Eligible studies analyzing the association between MTHFR 677C>T and breast cancer were retrieved by searching PubMed, Google Scholar, Scopus, and Web of Science databases. The keywords used for retrieval were “breast cancer,” “breast carcinoma,” “breast neoplasms” in combination with “MTHFR,” “methylenetetrahydrofolatereductase,” “C677T,” “Ala222Val,” “rs1801133.” The references of retrieved studies were also searched to identify relevant studies.

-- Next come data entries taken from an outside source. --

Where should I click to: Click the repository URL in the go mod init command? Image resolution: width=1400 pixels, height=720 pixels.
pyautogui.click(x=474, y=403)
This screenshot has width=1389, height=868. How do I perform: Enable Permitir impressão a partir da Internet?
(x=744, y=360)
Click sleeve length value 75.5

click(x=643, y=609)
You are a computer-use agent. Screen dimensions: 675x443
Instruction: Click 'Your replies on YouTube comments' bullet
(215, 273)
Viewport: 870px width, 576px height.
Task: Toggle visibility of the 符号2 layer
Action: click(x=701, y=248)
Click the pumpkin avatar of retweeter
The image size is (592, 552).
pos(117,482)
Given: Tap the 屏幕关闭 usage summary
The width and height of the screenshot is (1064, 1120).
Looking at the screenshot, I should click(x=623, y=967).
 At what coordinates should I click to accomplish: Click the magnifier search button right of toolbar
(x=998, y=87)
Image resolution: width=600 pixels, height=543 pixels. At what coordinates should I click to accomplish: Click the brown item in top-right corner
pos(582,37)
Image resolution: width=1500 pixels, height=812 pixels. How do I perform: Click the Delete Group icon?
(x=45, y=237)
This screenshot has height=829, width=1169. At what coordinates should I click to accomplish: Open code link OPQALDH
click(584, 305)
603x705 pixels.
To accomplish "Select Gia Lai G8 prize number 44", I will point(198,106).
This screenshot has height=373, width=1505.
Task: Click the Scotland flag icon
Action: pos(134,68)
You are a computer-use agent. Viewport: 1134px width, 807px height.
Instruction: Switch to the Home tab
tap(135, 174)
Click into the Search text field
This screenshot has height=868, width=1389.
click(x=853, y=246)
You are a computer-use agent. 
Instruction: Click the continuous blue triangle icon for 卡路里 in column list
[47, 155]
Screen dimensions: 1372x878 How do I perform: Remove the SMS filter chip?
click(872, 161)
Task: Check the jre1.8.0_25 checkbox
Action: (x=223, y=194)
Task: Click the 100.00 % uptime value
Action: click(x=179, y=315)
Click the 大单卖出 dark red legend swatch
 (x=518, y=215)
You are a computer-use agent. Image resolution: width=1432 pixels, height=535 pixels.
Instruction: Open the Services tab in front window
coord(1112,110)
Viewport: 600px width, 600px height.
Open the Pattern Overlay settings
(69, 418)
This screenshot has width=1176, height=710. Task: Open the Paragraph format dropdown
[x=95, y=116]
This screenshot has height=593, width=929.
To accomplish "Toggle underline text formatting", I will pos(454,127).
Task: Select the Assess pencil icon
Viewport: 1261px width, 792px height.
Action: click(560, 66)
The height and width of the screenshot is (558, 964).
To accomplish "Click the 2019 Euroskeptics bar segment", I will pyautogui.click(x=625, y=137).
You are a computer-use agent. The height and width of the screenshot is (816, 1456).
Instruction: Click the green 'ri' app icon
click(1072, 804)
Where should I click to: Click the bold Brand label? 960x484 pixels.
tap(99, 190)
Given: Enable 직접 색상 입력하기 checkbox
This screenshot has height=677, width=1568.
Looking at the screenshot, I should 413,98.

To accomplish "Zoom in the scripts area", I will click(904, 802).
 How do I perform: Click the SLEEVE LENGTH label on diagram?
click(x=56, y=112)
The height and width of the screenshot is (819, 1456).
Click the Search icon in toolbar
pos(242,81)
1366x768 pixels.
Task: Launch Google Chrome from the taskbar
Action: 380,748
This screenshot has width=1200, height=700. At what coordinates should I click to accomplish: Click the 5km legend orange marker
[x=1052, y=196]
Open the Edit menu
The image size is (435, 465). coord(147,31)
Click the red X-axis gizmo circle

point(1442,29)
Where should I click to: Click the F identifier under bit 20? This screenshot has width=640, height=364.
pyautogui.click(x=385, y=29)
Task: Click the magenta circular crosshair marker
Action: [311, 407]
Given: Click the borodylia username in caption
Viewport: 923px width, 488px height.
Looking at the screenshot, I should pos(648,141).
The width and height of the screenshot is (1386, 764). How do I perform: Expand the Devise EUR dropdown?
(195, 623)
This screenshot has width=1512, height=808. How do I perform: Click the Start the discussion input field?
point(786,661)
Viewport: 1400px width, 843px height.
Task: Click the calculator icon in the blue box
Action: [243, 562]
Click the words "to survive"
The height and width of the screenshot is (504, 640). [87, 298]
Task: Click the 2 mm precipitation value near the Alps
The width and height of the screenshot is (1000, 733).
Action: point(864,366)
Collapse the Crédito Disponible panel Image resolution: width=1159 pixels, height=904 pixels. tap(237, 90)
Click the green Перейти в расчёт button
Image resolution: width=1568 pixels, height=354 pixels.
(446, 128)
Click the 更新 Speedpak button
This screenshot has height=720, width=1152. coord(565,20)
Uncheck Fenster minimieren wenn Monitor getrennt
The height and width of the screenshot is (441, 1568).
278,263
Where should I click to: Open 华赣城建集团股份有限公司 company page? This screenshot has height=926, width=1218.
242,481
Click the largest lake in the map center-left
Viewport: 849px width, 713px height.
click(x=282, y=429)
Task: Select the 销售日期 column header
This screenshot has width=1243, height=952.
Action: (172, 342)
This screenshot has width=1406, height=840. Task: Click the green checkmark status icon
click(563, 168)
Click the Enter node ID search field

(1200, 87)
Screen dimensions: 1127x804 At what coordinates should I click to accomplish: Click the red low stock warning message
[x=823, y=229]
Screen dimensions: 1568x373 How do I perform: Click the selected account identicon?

Inclusion and exclusion criteria
The inclusion criteria for eligible studies were as follows: (1) case–control studies published in peer-reviewed journal, (2) investigating the association of MTHFR C677T polymorphism with breast cancer, (3) genotype data of cases and controls were complete, (4) genotype distribution of control must comply with the HWE, and (5) studies published only in English. The exclusion criteria were as follows: (1) studies with overlapped data, (2) no detailed information of genotype data, (3) meta-analysis and reviews, and (4) genotypic data not in HWE.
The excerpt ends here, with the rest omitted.